## Information supplied
____________
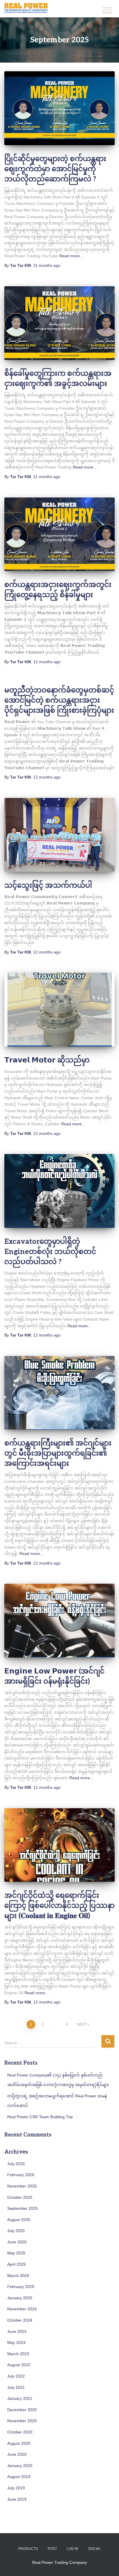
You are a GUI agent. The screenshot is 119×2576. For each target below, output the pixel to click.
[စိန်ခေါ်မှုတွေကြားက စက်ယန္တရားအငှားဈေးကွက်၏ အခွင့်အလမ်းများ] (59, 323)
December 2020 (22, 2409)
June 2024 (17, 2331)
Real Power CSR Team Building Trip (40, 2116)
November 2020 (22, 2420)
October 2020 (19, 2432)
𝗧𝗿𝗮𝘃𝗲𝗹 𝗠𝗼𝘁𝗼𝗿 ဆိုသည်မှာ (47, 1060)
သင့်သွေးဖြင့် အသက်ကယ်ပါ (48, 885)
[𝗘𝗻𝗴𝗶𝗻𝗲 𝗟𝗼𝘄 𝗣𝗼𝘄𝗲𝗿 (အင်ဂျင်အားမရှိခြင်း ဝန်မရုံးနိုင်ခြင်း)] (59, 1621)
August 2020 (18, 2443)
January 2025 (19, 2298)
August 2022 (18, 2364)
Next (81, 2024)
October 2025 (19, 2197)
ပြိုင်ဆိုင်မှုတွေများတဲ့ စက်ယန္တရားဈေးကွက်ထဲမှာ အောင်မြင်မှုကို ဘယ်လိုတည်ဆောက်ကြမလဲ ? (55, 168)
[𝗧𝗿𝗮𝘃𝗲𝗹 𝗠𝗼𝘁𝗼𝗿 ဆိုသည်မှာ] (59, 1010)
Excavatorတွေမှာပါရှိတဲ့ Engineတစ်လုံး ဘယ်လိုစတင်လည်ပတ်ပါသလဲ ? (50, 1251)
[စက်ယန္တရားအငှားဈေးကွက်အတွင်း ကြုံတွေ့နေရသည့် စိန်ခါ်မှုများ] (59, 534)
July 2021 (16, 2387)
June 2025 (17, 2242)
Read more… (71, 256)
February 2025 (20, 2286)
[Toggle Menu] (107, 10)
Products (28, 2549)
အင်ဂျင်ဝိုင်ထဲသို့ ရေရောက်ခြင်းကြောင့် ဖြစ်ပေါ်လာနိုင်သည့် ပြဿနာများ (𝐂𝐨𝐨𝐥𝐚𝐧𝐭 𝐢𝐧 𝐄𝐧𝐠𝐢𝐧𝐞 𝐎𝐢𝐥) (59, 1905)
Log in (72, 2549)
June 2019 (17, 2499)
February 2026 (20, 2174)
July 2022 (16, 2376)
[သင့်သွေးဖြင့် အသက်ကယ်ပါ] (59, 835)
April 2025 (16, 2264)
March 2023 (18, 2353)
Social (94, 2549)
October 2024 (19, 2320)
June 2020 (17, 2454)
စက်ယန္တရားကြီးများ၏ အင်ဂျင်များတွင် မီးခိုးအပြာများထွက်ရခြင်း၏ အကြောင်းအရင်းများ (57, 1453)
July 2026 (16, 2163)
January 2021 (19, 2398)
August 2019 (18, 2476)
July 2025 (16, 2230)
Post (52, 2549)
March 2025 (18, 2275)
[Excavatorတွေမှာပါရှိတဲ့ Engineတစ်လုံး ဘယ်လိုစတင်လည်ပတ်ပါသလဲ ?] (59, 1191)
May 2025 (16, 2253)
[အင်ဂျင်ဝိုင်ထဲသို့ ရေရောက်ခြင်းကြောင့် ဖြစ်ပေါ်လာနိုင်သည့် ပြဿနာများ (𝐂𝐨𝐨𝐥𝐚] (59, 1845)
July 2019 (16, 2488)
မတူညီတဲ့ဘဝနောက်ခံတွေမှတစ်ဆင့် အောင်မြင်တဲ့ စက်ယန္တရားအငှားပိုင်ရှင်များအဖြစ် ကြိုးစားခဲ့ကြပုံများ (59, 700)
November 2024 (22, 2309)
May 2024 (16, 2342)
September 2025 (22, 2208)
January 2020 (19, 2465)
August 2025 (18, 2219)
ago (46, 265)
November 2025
____________
## What you are asked to do
Note how many lines of the listing above contain the string "𝗠𝗼𝘁𝗼𝗿", and give that number with nothing added.

## Written reply
2